ABOUT THIS TASK :: Give back, word for word, the lines in the listing below from the one holding "You are a computer-use" down to the one holding "Instruction: Open the", both ends included.
________________________
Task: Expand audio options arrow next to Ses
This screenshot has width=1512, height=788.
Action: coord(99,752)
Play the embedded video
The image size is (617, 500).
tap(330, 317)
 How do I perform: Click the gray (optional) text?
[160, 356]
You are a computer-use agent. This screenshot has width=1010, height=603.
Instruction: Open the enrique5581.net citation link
________________________
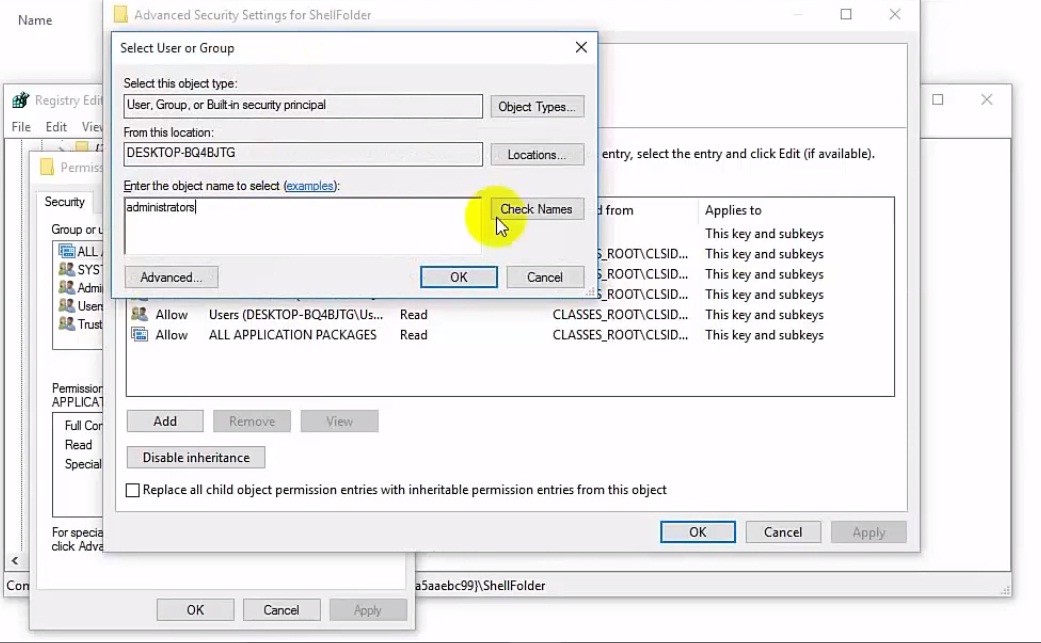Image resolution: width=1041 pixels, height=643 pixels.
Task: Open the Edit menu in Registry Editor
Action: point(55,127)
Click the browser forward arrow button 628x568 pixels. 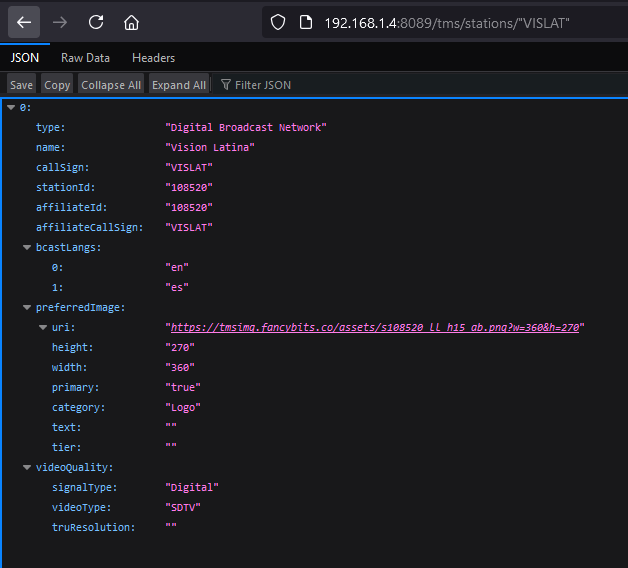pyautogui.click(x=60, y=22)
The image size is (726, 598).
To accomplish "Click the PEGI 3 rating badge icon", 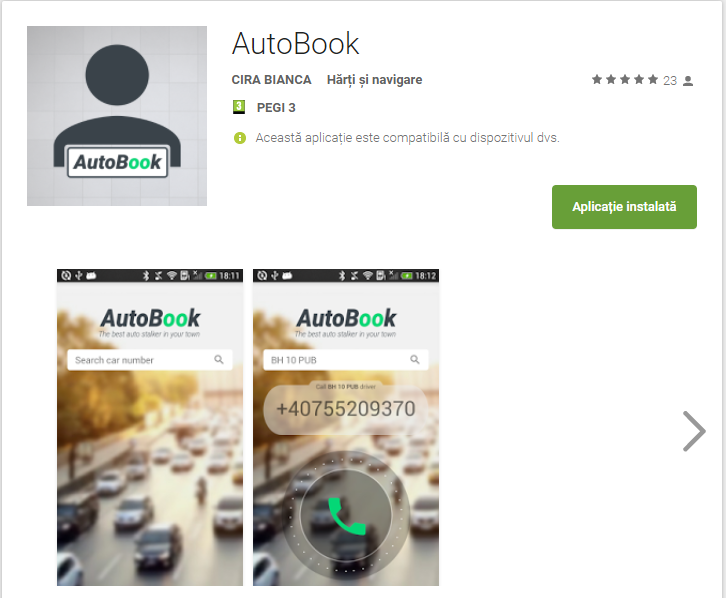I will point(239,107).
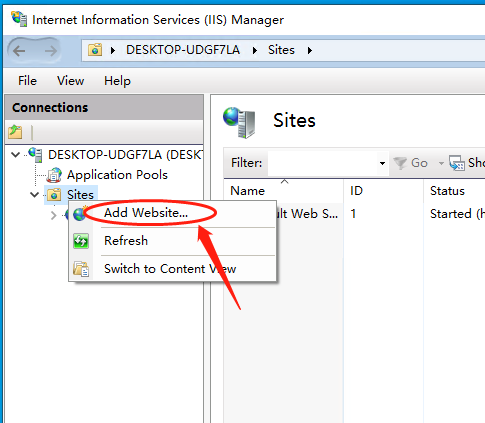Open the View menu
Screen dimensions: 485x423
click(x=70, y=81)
________________________
SOLUTION FOR THIS TASK ::
You are a computer-use agent. This screenshot has width=1010, height=603.
Instruction: Open the enrique5581.net citation link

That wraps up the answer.